The Cost of a Hospital Bed
When budgeting for the cost of a hospital bed, you’ll need to determine the style bed you need and whether you will buy or rent. If buying, a good quality steel twin size manual bed starts at about $500, while you can find a reliable semi-electric bed starting at about $700, and an electric bed costs about $1,000-$2,000 for a basic model, or a sturdier or bariatric model with more features, such as full-sized and with a low air loss mattress, will be in the $2,500 to $5,000 range and up. If money is no object, you can also splurge on a luxury king-sized electric bed with wooden trim panels and a plush mattress for as much as $6,500 or higher. With any bed, it’s important to find out if the mattress is included or comes at an extra cost. Most beds sold as “packages” include the mattress, but if you want to upgrade to a higher quality, there will likely be an additional charge.
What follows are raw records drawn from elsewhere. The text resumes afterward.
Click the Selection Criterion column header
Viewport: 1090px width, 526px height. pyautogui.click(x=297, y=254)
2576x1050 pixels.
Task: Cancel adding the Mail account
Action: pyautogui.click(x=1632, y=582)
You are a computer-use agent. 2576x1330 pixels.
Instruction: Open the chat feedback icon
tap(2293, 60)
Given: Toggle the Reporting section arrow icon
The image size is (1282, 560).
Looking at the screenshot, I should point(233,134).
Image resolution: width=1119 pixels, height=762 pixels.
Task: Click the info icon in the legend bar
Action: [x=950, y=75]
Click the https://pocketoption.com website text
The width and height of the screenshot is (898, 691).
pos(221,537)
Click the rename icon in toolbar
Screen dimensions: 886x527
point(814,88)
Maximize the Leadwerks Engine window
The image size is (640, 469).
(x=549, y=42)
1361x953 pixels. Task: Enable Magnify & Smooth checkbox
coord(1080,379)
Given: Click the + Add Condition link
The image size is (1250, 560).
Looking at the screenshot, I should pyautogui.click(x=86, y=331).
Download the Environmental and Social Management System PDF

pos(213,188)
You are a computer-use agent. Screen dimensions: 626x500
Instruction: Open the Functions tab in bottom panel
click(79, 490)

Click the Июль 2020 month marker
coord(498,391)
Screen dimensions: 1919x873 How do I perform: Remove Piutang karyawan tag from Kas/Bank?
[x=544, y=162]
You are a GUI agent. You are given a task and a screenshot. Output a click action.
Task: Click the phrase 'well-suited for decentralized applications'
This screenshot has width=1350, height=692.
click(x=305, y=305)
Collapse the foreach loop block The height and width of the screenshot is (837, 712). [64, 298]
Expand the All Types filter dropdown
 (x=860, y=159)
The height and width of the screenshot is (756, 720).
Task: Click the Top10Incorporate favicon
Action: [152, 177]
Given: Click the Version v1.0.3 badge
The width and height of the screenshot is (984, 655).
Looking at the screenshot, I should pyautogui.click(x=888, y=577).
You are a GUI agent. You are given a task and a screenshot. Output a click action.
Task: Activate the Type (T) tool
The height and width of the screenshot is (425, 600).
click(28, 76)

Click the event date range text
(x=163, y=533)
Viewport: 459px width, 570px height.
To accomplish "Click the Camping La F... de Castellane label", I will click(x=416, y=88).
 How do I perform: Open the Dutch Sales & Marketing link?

Adding accessories like an overbed tray, a trapeze lift, side rails, and an alarm will add about $100+ per item to the price.
Hospital Bed Rental Costs
If you prefer to rent a hospital bed, you are not likely to find a manual bed for rent. But a semi-electric starts at about $200 to $300 a month, while a full electric hospital bed starts at $250 to $400 a month for a basic model. A bariatric electric model can run about $450 a month or more. Remember that the higher quality beds with better mattresses and additional features will increase the cost.
If you have a documented medical need for a hospital bed, you may be able to get at least some of the cost to buy or rent under your insurance plan, or through Medicaid and Medicare.
If your insurance won’t cover the cost of a hospital bed, or won’t pay for the model or features you want, one way to save money is to look for a refurbished model that has all of the features you need but at a reduced price. You can check Craigslist, Ebay, and your local classifieds for listings.